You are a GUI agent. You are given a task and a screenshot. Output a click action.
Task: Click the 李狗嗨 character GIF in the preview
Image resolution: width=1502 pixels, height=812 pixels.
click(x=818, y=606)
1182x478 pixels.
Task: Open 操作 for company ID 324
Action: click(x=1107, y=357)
========
EXERCISE AIM ::
Copy these records line for line, without changing anything.

THE SOLUTION ::
You are a GUI agent. You are given a task and a screenshot. Output a click action.
Task: Click the 李狗嗨 character GIF in the preview
Image resolution: width=1502 pixels, height=812 pixels.
click(x=818, y=606)
1182x478 pixels.
Task: Open 操作 for company ID 324
Action: click(x=1107, y=357)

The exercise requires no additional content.